Olympic running greats came together today to bid farewell to Kenyan star Agnes Tirop, whose murder earlier this month sent shockwaves across the nation and the athletics world.

A double world championships bronze medallist tipped for future stardom on the track, Ms Tirop was buried in a white casket in central Kenya on what would have been her 26th birthday.

Her body was found on 13 October with stab wounds in the bedroom of her home in Iten, a high-altitude training hub for top-class athletes.

Ms Tirop's husband appeared in court this week as a suspect in her killing after being arrested and remanded in custody.

Among the mourners gathered were two-time Kenyan Olympic champion David Rudisha and fellow gold medallists Joshua Cheptegei and Peruth Chemutai of Uganda.

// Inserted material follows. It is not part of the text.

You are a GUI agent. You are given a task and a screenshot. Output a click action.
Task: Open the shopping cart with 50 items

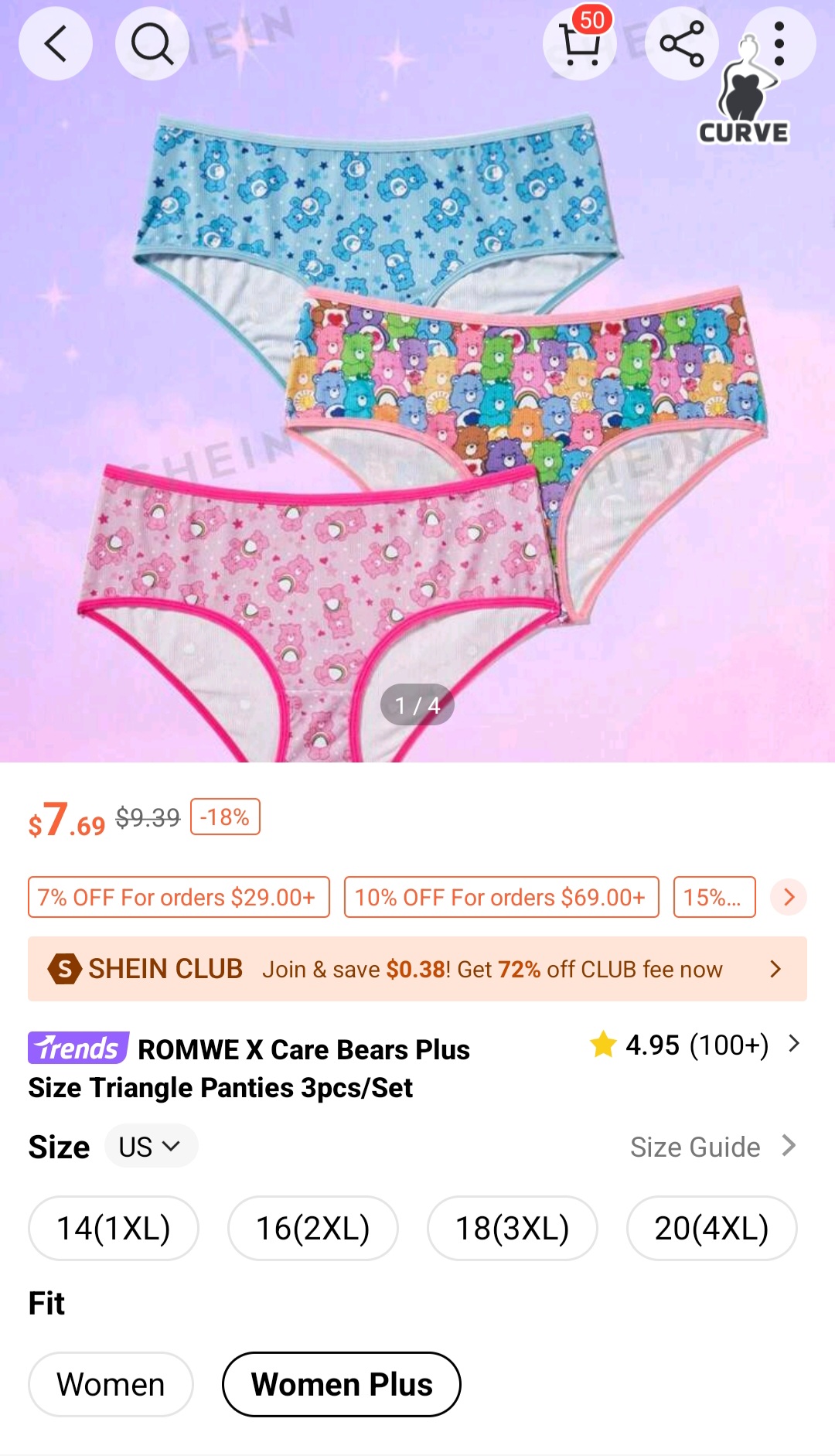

Many in the congregation wore the signature red shirts of Athletics Kenya, which described Ms Tirop as a "jewel" and one of the fastest-rising stars on the international running circuit.

Her death sparked outpourings of grief and condolences from Kenyan President Uhuru Kenyatta, but also anger at a life taken so young.

Impassioned speakers at her funeral demanded swift justice for Ms Tirop, and huge crowds marched in Eldoret on Friday calling for an end to violence against women.

Ms Tirop's death has thrown a spotlight on the pressures faced by the country's female athletes who pay a huge price for their spectacular success in a male-dominated society.

"The injustice against female athletes here in Kenya is a threat to all of us athletes all over the world," said Olympic 5000 metres champion Mr Cheptegei.

"We are here in solidarity to show that we condemn such acts in such a manner."

Athletics Kenya announced today that the Kenyan leg of the World Cross Country Tour would be named after Ms Tirop.

Born to a poor farming family, Ms Tirop launched her athletics career less than a decade ago, but swiftly ran up a host of second-place finishes in national and international cross-country races.